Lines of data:
^^^^^^^^

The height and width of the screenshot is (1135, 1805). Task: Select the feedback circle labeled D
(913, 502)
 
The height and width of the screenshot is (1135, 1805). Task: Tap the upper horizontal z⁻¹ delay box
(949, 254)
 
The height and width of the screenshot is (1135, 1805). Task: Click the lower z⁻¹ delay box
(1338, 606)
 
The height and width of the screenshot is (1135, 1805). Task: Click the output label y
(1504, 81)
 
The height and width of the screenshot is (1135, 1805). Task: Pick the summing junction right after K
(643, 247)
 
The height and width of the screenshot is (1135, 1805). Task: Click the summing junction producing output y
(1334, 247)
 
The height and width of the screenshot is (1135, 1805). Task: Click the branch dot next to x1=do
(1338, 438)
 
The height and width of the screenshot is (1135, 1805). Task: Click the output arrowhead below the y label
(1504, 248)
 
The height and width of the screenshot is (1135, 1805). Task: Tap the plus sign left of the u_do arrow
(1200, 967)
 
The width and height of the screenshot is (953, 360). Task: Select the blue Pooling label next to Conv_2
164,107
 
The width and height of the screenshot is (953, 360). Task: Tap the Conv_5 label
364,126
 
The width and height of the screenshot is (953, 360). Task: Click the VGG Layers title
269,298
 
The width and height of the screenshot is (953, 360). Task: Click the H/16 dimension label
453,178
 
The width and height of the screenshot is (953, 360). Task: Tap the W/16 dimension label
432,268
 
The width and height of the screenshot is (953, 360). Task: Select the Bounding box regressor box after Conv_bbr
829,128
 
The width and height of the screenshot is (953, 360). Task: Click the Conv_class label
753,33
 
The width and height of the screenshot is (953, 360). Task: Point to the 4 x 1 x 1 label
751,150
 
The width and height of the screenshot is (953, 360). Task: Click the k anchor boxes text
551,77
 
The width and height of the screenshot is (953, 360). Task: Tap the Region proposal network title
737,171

^^^^^^^^

OBJECTIVE: Return every one of the records above with no change to any character.

FINISHED ANSWER:
The height and width of the screenshot is (1135, 1805). Task: Select the feedback circle labeled D
(913, 502)
 
The height and width of the screenshot is (1135, 1805). Task: Tap the upper horizontal z⁻¹ delay box
(949, 254)
 
The height and width of the screenshot is (1135, 1805). Task: Click the lower z⁻¹ delay box
(1338, 606)
 
The height and width of the screenshot is (1135, 1805). Task: Click the output label y
(1504, 81)
 
The height and width of the screenshot is (1135, 1805). Task: Pick the summing junction right after K
(643, 247)
 
The height and width of the screenshot is (1135, 1805). Task: Click the summing junction producing output y
(1334, 247)
 
The height and width of the screenshot is (1135, 1805). Task: Click the branch dot next to x1=do
(1338, 438)
 
The height and width of the screenshot is (1135, 1805). Task: Click the output arrowhead below the y label
(1504, 248)
 
The height and width of the screenshot is (1135, 1805). Task: Tap the plus sign left of the u_do arrow
(1200, 967)
 
The width and height of the screenshot is (953, 360). Task: Select the blue Pooling label next to Conv_2
164,107
 
The width and height of the screenshot is (953, 360). Task: Tap the Conv_5 label
364,126
 
The width and height of the screenshot is (953, 360). Task: Click the VGG Layers title
269,298
 
The width and height of the screenshot is (953, 360). Task: Click the H/16 dimension label
453,178
 
The width and height of the screenshot is (953, 360). Task: Tap the W/16 dimension label
432,268
 
The width and height of the screenshot is (953, 360). Task: Select the Bounding box regressor box after Conv_bbr
829,128
 
The width and height of the screenshot is (953, 360). Task: Click the Conv_class label
753,33
 
The width and height of the screenshot is (953, 360). Task: Point to the 4 x 1 x 1 label
751,150
 
The width and height of the screenshot is (953, 360). Task: Click the k anchor boxes text
551,77
 
The width and height of the screenshot is (953, 360). Task: Tap the Region proposal network title
737,171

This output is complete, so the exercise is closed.